── Given data
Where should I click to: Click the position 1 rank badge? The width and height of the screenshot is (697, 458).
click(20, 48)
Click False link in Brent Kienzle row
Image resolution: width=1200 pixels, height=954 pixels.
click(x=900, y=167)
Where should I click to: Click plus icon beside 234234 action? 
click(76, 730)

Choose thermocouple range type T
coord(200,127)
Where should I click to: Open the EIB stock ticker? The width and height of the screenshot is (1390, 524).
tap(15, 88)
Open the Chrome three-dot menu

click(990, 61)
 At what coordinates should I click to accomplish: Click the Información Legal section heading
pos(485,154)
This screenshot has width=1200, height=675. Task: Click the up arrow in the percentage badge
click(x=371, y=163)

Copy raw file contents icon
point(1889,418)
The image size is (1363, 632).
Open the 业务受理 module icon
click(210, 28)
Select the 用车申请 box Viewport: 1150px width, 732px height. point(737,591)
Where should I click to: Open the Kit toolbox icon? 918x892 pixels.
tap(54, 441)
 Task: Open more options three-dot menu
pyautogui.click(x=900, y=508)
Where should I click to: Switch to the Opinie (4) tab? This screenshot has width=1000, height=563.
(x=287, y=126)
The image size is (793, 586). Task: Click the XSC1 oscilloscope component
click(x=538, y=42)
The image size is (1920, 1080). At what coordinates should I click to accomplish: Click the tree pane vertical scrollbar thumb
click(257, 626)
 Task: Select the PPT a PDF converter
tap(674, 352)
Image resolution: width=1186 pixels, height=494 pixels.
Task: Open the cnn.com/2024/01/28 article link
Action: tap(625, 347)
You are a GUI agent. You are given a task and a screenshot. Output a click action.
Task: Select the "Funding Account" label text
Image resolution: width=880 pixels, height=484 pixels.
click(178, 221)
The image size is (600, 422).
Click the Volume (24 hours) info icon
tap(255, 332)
────
Exercise description:
The entries above are to be output exactly as they appear.

Output:
Where should I click to: Click the position 1 rank badge? The width and height of the screenshot is (697, 458).
click(20, 48)
Click False link in Brent Kienzle row
Image resolution: width=1200 pixels, height=954 pixels.
click(x=900, y=167)
Where should I click to: Click plus icon beside 234234 action? 
click(76, 730)

Choose thermocouple range type T
coord(200,127)
Where should I click to: Open the EIB stock ticker? The width and height of the screenshot is (1390, 524).
tap(15, 88)
Open the Chrome three-dot menu

click(990, 61)
 At what coordinates should I click to accomplish: Click the Información Legal section heading
pos(485,154)
This screenshot has width=1200, height=675. Task: Click the up arrow in the percentage badge
click(x=371, y=163)

Copy raw file contents icon
point(1889,418)
The image size is (1363, 632).
Open the 业务受理 module icon
click(210, 28)
Select the 用车申请 box Viewport: 1150px width, 732px height. point(737,591)
Where should I click to: Open the Kit toolbox icon? 918x892 pixels.
tap(54, 441)
 Task: Open more options three-dot menu
pyautogui.click(x=900, y=508)
Where should I click to: Switch to the Opinie (4) tab? This screenshot has width=1000, height=563.
(x=287, y=126)
The image size is (793, 586). Task: Click the XSC1 oscilloscope component
click(x=538, y=42)
The image size is (1920, 1080). At what coordinates should I click to accomplish: Click the tree pane vertical scrollbar thumb
click(257, 626)
 Task: Select the PPT a PDF converter
tap(674, 352)
Image resolution: width=1186 pixels, height=494 pixels.
Task: Open the cnn.com/2024/01/28 article link
Action: tap(625, 347)
You are a GUI agent. You are given a task and a screenshot. Output a click action.
Task: Select the "Funding Account" label text
Image resolution: width=880 pixels, height=484 pixels.
click(178, 221)
The image size is (600, 422).
Click the Volume (24 hours) info icon
tap(255, 332)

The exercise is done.